[[ Record excerpts, beginning ]]
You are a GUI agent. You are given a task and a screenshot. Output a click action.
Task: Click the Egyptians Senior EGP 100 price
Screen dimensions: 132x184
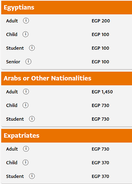coord(100,62)
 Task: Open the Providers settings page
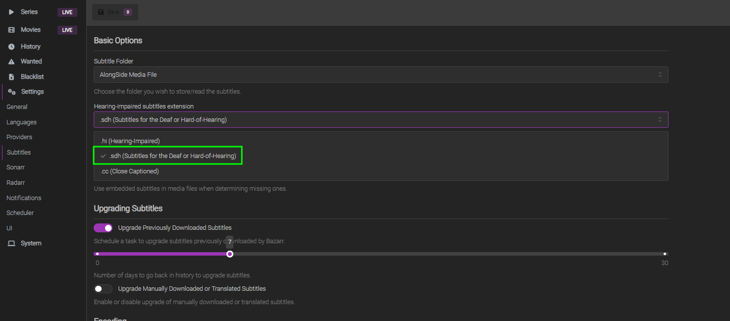[19, 137]
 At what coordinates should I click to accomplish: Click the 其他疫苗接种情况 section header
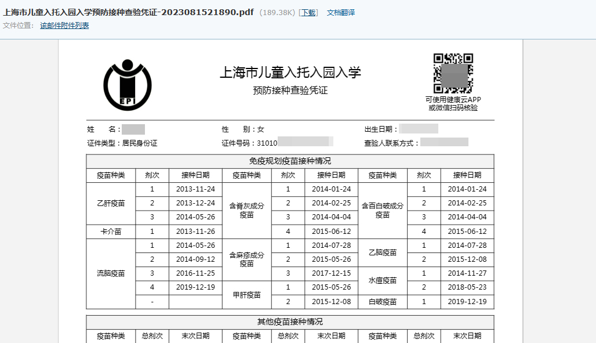tap(290, 322)
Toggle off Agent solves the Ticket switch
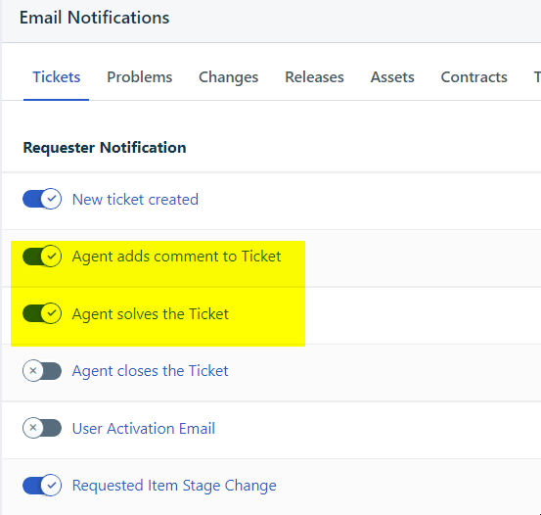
[[ Record excerpts, end ]]
* Required action *
Copy out the listing word for word and skip its pictures.

* Your solution *
You are a GUI agent. You are given a task and a screenshot. Output a click action.
Task: Click the Egyptians Senior EGP 100 price
Screen dimensions: 132x184
coord(100,62)
 Task: Open the Providers settings page
[19, 137]
 At what coordinates should I click to accomplish: Click the 其他疫苗接种情况 section header
tap(290, 322)
Toggle off Agent solves the Ticket switch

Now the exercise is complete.